WORK TO COMPLETE ▸ Write out, word for word, the part of the listing below that opens with the line containing "You are a GUI agent. The screenshot is 391×2576." and closes with the line containing "613-237-7771", keeping both of those lines and adding no others.

RECORDED INFORMATION ▸
-- Opening Marker --

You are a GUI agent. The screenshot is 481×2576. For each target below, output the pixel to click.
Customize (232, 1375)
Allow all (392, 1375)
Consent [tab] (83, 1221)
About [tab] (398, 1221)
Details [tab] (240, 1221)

-- Closing Marker --
-- Opening Marker --

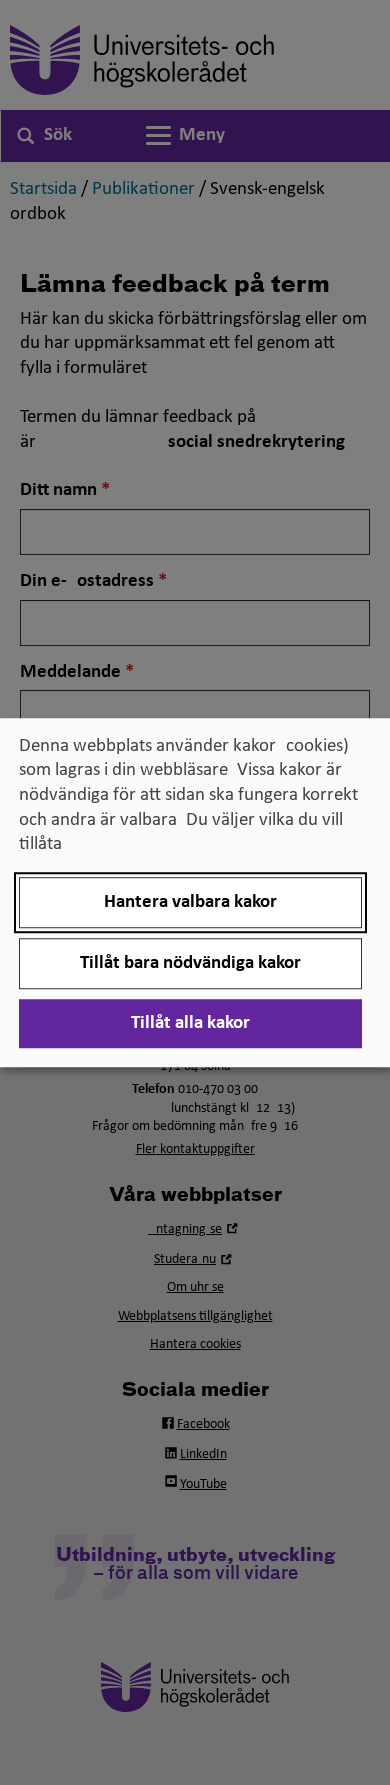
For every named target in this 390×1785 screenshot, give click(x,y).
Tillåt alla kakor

-- Closing Marker --
-- Opening Marker --

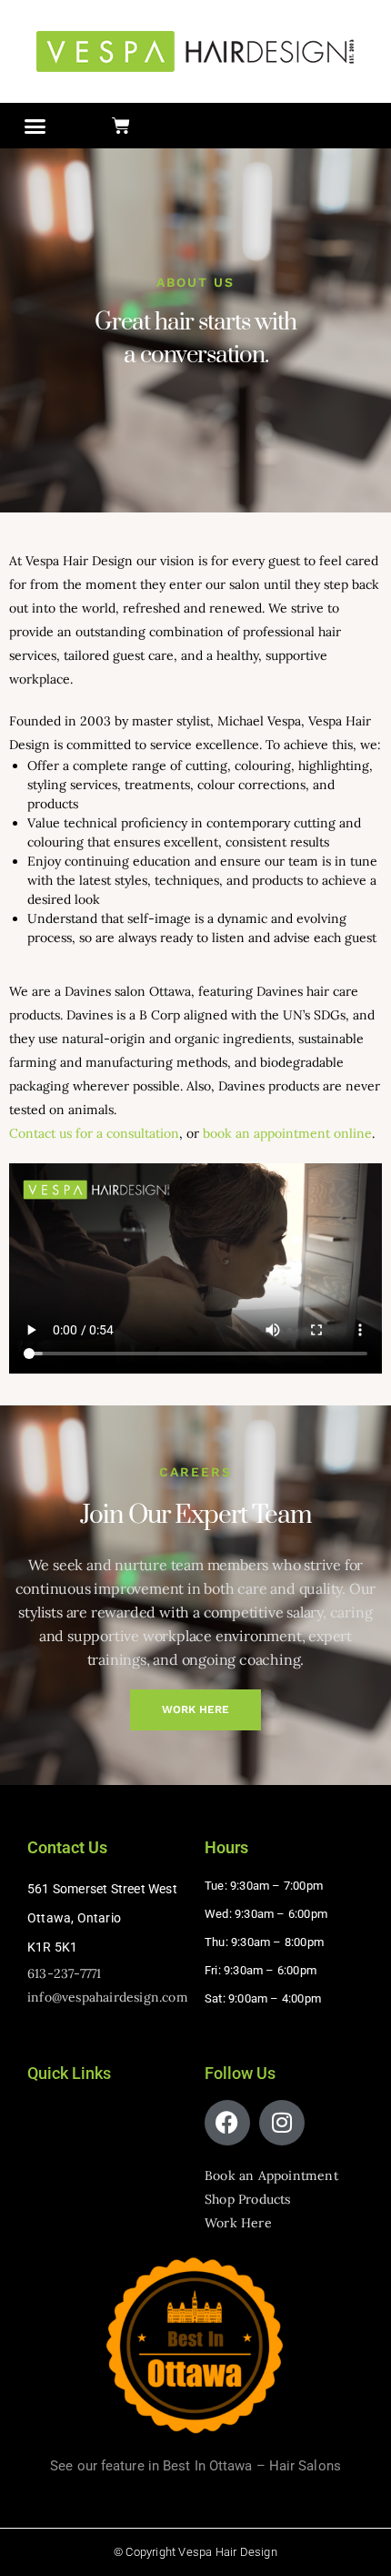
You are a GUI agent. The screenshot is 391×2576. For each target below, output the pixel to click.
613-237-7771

-- Closing Marker --

EXERCISE SOLUTION ▸
You are a GUI agent. The screenshot is 391×2576. For each target below, output the pixel to click.
613-237-7771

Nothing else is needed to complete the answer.